US 12,223,973 B1
	Speech conversion method and apparatus, storage medium, and electronic device
Huapeng Sima, Nanjing (CN); Ao Yao, Nanjing (CN); and Yiping Tang, Nanjing (CN)
Assigned to NANJING SILICON INTELLIGENCE TECHNOLOGY CO., LTD., Nanjing (CN)
Filed by NANJING SILICON INTELLIGENCE TECHNOLOGY CO., LTD., Nanjing (CN)
Filed on Aug. 9, 2024, as Appl. No. 18/798,929.
Claims priority of application No. 202311826046.4 (CN), filed on Dec. 28, 2023.
Int. Cl.
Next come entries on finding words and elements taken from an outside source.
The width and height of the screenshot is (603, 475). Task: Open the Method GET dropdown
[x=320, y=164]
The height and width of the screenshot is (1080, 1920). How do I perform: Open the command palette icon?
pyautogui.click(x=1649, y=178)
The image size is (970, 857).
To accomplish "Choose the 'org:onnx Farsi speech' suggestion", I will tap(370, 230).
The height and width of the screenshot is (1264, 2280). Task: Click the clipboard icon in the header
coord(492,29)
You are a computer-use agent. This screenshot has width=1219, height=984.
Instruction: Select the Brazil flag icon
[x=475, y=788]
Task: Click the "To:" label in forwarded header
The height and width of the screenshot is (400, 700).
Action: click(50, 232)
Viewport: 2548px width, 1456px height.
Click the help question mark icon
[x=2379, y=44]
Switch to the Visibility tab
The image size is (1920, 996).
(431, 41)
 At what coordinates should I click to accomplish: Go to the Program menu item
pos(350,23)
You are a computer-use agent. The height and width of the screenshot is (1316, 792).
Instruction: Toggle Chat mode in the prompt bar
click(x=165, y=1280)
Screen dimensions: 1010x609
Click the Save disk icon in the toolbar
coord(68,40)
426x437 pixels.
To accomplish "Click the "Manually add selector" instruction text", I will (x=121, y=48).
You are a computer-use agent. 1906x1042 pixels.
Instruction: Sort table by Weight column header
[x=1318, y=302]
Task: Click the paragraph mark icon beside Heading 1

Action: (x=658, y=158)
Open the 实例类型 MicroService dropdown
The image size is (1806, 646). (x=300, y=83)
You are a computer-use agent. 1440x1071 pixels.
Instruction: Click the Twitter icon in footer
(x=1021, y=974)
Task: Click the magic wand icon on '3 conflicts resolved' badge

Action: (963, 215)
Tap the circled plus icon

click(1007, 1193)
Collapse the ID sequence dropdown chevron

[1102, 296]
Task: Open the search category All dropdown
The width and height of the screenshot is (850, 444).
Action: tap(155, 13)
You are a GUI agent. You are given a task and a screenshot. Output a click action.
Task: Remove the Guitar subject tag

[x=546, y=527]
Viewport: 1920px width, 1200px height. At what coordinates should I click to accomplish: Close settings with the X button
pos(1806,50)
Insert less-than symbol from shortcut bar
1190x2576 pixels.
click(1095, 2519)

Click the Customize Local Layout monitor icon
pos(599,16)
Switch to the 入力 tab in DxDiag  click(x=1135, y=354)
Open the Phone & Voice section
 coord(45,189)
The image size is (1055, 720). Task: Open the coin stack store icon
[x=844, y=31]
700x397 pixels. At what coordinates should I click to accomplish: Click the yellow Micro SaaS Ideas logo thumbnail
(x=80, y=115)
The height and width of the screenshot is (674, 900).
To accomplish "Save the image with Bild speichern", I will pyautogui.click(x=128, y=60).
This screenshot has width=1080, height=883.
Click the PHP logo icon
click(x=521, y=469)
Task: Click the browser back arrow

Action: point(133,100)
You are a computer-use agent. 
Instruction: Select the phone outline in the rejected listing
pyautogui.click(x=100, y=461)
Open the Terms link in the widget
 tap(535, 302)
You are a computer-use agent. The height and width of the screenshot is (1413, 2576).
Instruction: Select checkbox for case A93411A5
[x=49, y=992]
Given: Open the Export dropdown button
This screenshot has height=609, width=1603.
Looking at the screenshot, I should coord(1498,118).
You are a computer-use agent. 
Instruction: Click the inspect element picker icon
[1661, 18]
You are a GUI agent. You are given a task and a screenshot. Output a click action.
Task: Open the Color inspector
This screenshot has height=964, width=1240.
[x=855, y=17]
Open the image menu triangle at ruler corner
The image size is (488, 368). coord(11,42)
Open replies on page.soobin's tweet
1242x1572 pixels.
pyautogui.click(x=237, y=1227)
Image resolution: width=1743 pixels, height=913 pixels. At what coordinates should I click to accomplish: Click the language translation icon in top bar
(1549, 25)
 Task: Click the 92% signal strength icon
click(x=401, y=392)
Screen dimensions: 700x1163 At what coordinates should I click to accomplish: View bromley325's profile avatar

G10L 13/033 (2013.01); G10L 15/02 (2006.01); G10L 15/06 (2013.01); G10L 15/18 (2013.01); G10L 21/007 (2013.01)

CPC G10L 21/007 (2013.01) [G10L 15/02 (2013.01); G10L 15/063 (2013.01); G10L 15/1807 (2013.01); G10L 2015/0631 (2013.01)]

7 Claims

1. A speech conversion method comprising:

acquiring a source speech to be converted and a target speech sample of a target speaker;

recognizing a style category of the target speech sample by an audio feature encoding module, and extracting a target audio feature from the target speech sample according to the style category of the target speech sample, wherein the target audio feature includes a textual feature, a prosodic feature and a timbre feature of the target speech sample;

extracting a source audio feature from the source speech by the audio feature encoding module, wherein the source audio feature includes a textual feature, a prosodic feature and a timbre feature of the source speech;

acquiring a first style feature of the target speech sample by a style feature encoding module and determining a second style feature of the target speech sample according to the first style feature, wherein the first style feature is used to indicate a static voice characteristic of the target speech sample, and the second style feature is used to indicate predicted values for a feature bias amount and a gain amount of the first style feature within a preset duration;

fusing and mapping the source audio feature of the source speech, the target audio feature of the target speech sample, and the second style feature of the target speech sample to obtain a joint encoding feature; and

decoding the joint encoding feature on which a standard streaming operation is performed, to obtain a target speech feature corresponding to a speaking style of the target speaker, and converting the source speech based on the target speech feature to obtain a target speech,

wherein, before the extracting audio features from the source speech by the audio feature encoding module, the method further comprises:

training a first clustering model by using first training samples, wherein the first training samples include speech samples of a plurality of speakers, and the speech samples of the plurality of speakers correspond to different style types, and wherein the first clustering model is configured for clustering the first training samples and determining, according to a result of the clustering, category labels corresponding to the first training samples;

training a second clustering model by using second training samples, wherein the second training samples include speech samples of a plurality of speakers, and the speech samples of the plurality of speakers correspond to different style types, and wherein the second clustering model is configured for clustering the second training samples and determining, according to a result of the clustering, category labels corresponding to the second training samples, the first clustering model and the second clustering model using different structures of feature extractors to perform clustering from different dimensions;

inputting third training samples into the trained first clustering model, the trained second clustering model, and an initial audio feature encoding module, wherein the third training samples include speech samples of a plurality of speakers; and

training the initial audio feature encoding module according to a loss function for the initial audio feature encoding module, and training the initial audio feature encoding module to convergence according to actual category labels output from the first clustering model and the second clustering model and the predicted category labels output from the initial audio feature encoding module to obtain the audio feature encoding module, wherein the audio feature encoding module is configured for performing audio feature extraction based on the style type of speech.